▶ [CONSIGNE A] Recopiez à l'identique les lignes des données de travail, de la ligne contenant « Where should I » à la ligne contenant « coord(601,512) », ces deux lignes comprises.

▶ [SOURCE]
+++

Micrologies

L'Endormeuse


Plusieurs contes noirs de Maupassant relèvent de cet onirisme parisien qui est celui des romantiques, de Baudelaire ou de Nerval, et qui sera celui des surréalistes, entre réalité et hallucination.

Dans L’Endormeuse, le narrateur entre en plusieurs étapes dans un monde halluciné. Dans un premier temps, il évoque une belle matinée, chez lui, à la campagne, au bord de la Seine : « La sensation de la vie qui recommence chaque jour, de la vie fraîche, gaie, amoureuse, frémissait dans les feuilles, palpitait dans l’air, miroitait sur l’eau. » Mais dans le journal que lui apporte le facteur, il tombe sur des statistiques : huit mille cinq cents personnes se sont suicidées dans l’année. Des images atroces lui traversent aussitôt l’esprit :

Instantanément, je les vis. Je vis ce massacre, hideux et volontaire, des désespérés las de vivre. Je vis des gens qui saignaient, la mâchoire brisée, le crâne crevé, la poitrine trouée par une balle, agonisant lentement, seuls dans une petite chambre d’hôtel, et sans penser à leur blessure, pensant toujours à leur malheur.

Quand se sont succédé dans son imagination les scènes les plus atroces, pendaisons, asphyxies, noyades, sa rêverie prend un autre cours : « Je me crus, à un moment, dans une belle ville. C’était Paris ; mais à quelle époque ? » Le double décentrement, dans l’espace et dans le temps, fait de la ville un lieu éminemment onirique : « Fourmillante cité, cité pleine de rêves » , aurait dit Baudelaire. « Oh ! étrangeté des rêves éveillés où l’esprit s’envole dans un monde irréel et possible » renchérit Maupassant. Flânant dans les rues, le narrateur aperçoit un élégant bâtiment sur la façade duquel on peut lire : « Œuvre de la mort volontaire » .

+++

▶ [DONNÉES DE TRAVAIL]
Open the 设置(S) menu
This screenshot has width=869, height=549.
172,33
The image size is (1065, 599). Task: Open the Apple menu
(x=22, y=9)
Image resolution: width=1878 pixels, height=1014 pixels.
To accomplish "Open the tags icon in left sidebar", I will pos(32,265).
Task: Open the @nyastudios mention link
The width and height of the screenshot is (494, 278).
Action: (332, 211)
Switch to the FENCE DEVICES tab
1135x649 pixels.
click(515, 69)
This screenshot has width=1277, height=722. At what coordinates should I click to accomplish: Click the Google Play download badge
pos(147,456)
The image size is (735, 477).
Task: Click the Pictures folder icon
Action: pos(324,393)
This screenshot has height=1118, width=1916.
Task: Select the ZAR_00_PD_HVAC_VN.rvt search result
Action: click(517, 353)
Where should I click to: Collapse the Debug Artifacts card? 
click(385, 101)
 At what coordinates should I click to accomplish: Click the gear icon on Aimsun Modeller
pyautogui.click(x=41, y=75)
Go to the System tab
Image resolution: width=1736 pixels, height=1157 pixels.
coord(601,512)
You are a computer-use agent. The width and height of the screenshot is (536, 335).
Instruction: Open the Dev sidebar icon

+++

▶ [CONSIGNE B] D'après la source sur L'Endormeuse, qu'est-ce qui fait de la ville un lieu éminemment onirique dans la rêverie du narrateur ? Répondez en une à trois phrases.

▶ [RÉPONSE A]
Where should I click to: Collapse the Debug Artifacts card? 
click(385, 101)
 At what coordinates should I click to accomplish: Click the gear icon on Aimsun Modeller
pyautogui.click(x=41, y=75)
Go to the System tab
Image resolution: width=1736 pixels, height=1157 pixels.
coord(601,512)

▶ [RÉPONSE B] C'est le double décentrement, dans l'espace et dans le temps, qui rend la ville onirique. Le narrateur se croit dans une belle ville, Paris, sans savoir à quelle époque.